§ Selected text:

Some of the things that happen to us are quite natural. As children we may skin our knees or break a bone or two. We form friendships and experience disappointments. We learn and dream and if we are truly lucky we get through our childhoods without too many traumas or losses and work on embracing adulthood. We search for loving friends and partners and attempt to fulfill the dreams and goals that push us to become better each day. We may choose wrong and have to rethink our plans or accept that someone that we loved has betrayed us or simply grown weary of us. If we are lucky our troubles are average, and our health is good so that we make it to our so-called golden years of retirement. We grow older and feel the aging of our bodies a bit more. We must say goodbye to departed friends and look a bit less toward the future and more at finding contentment in each day. Eventually every single one of us reaches an ending, and if we are lucky we will be able to look back on what we have accomplished and the relationships that we have fostered with a sense of contentment and maybe even a bit of pride.

The truth is that living is a bit more complex than that. We are faced with challenges at times that feel almost unbearable. It becomes difficult to write them off as just another ding or scratch. We feel as though our collision with some horrific force has totaled us out, reduced us to heaps of junk. Unless we are extraordinarily lucky each of us has faced a moment in which we might even ask God where He is because we feel so alone in our pain and suffering. I have had my own share of troubles that threatened to overwhelm me, events so terrible that they rendered me almost useless for a time. In those moments I had to rely heavily on faith, hope and love wherever I was able to find it. I was always humbled in learning who my most loyal angels were, because often they were not the people to whom I had given the biggest chunks of my heart, but instead unexpected souls who miraculously came to my aide. Of course there were also a handful of people so reliable that I was able to call on them time and again to rescue me from many difficult situations.

§ Task to complete: In the passage about life's hardships, who does the writer say often turned out to be their most loyal angels?

§ Dataset extract:
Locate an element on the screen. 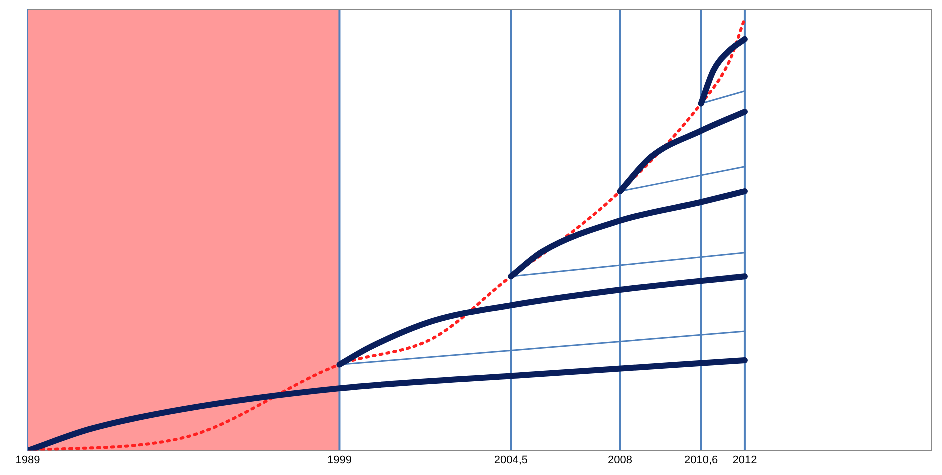  x-tick-label: 2010,6 is located at coordinates (701, 460).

§ Solution for this problem: Not the people who had been given the biggest chunks of the writer's heart, but unexpected souls who miraculously came to help.